TEXT TO READ >>
--*--
That’s all the Ecological Footprint tells us. The way the Ecological Footprint is constructed, we could not possibly be in any substantial ecological deficit in this category, since that would imply harvesting more crops than we grow.

Supply and demand are in near balance for grazing land and built-up land as well. As William Rees of the University of British Columbia and Mathis Wackernagel, president of the Global Footprint Network, note, “the global Footprint of cropland, built-up land, and grazing land as currently measured can only be less than or equal to the respective biocapacity” (emphasis in original).

The results for cropland, grazing land, and built-up land are laughably trivial, answers to a meaningless question. But in a sense the implications are far worse. They suggest a form of sustainability in which we know that farming causes pollution, water depletion, and deforestation. These are all important sustainability concerns — but none of them are captured by the Ecological Footprint.

For fishing grounds and forests, the Ecological Footprint indicates a surplus — in the case of forests, a very substantial one — implying that we harvest less than the annual growth at the global level. This is good news — we’re not depleting stocks of timber. But as for all other environmental impacts associated with fisheries and forests, the Ecological Footprint is silent. Rees and Wackernagel defend the Ecological Footprint by explaining that “current cropland, forest land, and marine footprints do not, in fact, reflect depletion but this does not imply that there is none.”

But if there is in fact depletion, wouldn’t we want a metric that could measure it?
--*--
TASK INSTRUCTIONS >>
From the passage on the Ecological Footprint, reproduce word for word the stretch starting at "Supply and demand" and ending at "the Ecological Footprint.".

DATA ENTRIES >>
--*--
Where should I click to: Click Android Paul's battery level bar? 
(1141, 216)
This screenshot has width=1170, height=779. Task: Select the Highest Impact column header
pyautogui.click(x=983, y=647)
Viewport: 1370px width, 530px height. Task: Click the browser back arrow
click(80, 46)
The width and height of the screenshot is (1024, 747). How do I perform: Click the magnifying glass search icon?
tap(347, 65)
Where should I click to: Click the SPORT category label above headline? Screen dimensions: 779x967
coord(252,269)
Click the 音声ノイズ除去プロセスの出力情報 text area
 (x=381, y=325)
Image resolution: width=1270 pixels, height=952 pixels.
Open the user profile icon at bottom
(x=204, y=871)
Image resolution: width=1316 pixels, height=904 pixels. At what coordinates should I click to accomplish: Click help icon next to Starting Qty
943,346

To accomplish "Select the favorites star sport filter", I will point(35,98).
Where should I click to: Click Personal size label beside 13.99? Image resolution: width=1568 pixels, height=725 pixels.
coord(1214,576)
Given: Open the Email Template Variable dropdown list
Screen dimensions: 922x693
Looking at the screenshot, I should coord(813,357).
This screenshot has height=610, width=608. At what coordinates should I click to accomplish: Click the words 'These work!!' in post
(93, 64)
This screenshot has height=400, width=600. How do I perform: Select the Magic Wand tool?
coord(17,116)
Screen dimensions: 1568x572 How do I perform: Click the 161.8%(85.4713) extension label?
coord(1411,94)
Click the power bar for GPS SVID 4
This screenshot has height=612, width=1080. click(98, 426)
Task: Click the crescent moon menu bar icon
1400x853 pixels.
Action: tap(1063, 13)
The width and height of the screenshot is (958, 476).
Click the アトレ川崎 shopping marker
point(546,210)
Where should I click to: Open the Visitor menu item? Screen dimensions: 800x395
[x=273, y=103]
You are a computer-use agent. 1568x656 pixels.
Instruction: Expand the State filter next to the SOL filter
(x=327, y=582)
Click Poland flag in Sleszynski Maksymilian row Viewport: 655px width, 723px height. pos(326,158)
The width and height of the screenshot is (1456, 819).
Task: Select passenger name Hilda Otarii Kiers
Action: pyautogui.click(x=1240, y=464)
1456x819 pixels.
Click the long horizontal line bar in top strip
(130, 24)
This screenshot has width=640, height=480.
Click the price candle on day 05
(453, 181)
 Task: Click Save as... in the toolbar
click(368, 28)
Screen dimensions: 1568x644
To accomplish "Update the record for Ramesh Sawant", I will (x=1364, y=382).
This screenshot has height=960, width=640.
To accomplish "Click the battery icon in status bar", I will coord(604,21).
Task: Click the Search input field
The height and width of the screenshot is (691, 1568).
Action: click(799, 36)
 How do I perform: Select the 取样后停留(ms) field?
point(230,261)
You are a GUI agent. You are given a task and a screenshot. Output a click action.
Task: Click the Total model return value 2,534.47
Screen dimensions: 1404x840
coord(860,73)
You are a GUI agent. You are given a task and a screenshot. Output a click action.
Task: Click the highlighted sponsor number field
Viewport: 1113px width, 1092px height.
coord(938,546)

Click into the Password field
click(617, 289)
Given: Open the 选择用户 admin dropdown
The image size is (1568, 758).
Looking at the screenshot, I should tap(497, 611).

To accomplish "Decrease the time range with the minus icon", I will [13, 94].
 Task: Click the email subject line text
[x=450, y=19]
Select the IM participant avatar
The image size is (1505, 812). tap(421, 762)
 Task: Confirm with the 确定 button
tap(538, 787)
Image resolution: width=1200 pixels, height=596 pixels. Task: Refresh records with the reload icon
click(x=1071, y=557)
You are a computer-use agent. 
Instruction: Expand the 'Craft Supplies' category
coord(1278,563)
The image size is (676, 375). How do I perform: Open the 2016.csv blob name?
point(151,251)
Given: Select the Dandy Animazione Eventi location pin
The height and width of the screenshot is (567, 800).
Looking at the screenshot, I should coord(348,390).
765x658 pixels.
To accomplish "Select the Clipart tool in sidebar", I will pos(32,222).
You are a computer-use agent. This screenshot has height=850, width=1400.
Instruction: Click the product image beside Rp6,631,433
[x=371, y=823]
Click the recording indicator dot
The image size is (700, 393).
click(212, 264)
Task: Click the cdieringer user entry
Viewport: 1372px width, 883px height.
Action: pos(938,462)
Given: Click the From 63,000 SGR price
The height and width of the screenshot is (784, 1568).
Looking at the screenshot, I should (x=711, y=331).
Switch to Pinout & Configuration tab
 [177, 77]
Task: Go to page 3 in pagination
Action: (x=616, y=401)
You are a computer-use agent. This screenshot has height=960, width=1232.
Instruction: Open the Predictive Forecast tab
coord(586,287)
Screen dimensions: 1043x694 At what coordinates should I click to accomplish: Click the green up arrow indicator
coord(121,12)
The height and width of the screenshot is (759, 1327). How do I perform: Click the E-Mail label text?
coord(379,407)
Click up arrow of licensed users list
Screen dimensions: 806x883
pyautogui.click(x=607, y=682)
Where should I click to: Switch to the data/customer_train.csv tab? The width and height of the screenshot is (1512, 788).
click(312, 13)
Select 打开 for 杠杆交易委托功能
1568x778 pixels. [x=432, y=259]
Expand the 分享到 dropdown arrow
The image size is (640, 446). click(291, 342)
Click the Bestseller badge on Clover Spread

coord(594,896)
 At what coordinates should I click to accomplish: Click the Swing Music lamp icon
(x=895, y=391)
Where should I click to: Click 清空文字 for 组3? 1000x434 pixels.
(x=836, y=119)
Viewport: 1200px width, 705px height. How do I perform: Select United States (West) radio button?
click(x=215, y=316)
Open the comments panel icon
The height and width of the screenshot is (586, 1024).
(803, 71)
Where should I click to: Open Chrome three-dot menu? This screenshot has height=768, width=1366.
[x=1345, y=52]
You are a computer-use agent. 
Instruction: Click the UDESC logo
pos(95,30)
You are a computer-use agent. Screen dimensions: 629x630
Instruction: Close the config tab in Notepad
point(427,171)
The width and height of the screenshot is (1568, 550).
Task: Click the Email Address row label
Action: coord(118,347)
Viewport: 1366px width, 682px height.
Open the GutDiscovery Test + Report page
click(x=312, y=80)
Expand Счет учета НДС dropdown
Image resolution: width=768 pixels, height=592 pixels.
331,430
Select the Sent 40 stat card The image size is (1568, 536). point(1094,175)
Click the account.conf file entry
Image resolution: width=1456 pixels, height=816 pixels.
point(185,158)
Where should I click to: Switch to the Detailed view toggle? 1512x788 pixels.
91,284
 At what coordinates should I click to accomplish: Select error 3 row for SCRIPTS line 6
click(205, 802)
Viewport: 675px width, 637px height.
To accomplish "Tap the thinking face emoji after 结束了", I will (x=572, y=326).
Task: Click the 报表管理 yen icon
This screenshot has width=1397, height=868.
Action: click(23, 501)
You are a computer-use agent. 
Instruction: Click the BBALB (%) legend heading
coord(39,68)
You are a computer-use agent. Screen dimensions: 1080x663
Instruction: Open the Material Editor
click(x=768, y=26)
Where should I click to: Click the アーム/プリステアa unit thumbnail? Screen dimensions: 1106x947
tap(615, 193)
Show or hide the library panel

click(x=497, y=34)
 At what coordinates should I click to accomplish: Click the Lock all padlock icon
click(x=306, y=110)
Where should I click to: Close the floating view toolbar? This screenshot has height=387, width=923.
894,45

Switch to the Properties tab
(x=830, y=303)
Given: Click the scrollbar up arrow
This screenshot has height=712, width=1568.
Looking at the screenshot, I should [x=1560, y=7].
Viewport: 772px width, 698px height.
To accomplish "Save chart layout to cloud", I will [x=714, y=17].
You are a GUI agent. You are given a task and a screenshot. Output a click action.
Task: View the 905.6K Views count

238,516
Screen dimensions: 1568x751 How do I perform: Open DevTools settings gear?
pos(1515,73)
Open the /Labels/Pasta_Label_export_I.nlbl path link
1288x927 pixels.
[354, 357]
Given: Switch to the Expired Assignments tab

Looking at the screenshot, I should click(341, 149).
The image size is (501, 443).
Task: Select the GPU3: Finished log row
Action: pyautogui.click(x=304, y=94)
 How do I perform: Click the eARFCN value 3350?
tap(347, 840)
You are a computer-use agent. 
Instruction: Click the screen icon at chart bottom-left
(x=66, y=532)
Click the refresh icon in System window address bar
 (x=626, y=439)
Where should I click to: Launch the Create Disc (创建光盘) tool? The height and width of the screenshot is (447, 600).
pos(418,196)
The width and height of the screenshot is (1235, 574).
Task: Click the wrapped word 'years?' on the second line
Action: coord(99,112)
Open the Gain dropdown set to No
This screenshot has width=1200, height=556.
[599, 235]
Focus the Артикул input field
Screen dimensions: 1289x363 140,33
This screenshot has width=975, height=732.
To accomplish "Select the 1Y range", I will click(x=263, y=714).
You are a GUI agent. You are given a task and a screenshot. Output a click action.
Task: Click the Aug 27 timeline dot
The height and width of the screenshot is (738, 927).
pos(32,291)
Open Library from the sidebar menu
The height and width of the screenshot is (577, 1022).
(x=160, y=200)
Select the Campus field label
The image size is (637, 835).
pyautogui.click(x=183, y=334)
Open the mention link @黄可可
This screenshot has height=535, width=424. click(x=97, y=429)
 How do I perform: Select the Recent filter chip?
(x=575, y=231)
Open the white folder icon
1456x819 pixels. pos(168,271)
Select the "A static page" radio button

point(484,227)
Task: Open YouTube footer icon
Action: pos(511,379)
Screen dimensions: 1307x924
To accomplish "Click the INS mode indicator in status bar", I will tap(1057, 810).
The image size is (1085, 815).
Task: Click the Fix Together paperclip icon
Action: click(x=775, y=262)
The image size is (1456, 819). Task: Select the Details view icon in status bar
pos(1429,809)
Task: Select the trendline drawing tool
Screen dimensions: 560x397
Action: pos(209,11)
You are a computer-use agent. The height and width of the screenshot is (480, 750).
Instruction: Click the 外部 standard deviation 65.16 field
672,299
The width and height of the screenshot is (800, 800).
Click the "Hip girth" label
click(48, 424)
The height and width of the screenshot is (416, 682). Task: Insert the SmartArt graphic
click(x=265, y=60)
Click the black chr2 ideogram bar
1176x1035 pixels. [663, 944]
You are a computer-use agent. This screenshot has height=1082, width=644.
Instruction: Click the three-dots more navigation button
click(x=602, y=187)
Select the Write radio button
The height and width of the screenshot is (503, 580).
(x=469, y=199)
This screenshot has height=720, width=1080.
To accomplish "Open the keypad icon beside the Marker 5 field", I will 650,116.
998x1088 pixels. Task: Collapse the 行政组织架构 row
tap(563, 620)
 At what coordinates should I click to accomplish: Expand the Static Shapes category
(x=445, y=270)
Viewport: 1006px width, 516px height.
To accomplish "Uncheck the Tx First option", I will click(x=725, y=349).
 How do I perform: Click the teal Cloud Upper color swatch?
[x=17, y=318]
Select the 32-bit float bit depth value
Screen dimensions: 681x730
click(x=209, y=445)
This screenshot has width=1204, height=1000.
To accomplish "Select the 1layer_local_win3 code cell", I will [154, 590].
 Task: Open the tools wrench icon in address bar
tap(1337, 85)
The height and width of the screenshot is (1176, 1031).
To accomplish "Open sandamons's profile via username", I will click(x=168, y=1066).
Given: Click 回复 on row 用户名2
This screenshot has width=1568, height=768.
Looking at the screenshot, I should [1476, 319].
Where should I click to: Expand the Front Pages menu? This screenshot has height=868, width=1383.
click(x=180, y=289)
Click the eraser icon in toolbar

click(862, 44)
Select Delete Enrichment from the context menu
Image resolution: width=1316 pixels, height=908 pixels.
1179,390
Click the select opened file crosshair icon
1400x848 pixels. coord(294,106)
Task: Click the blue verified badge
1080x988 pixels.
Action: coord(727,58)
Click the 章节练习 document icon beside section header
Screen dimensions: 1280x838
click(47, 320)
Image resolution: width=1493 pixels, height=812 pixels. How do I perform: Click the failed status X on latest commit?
--*--
TASK OUTPUT >>
Supply and demand are in near balance for grazing land and built-up land as well. As William Rees of the University of British Columbia and Mathis Wackernagel, president of the Global Footprint Network, note, “the global Footprint of cropland, built-up land, and grazing land as currently measured can only be less than or equal to the respective biocapacity” (emphasis in original).

The results for cropland, grazing land, and built-up land are laughably trivial, answers to a meaningless question. But in a sense the implications are far worse. They suggest a form of sustainability in which we know that farming causes pollution, water depletion, and deforestation. These are all important sustainability concerns — but none of them are captured by the Ecological Footprint.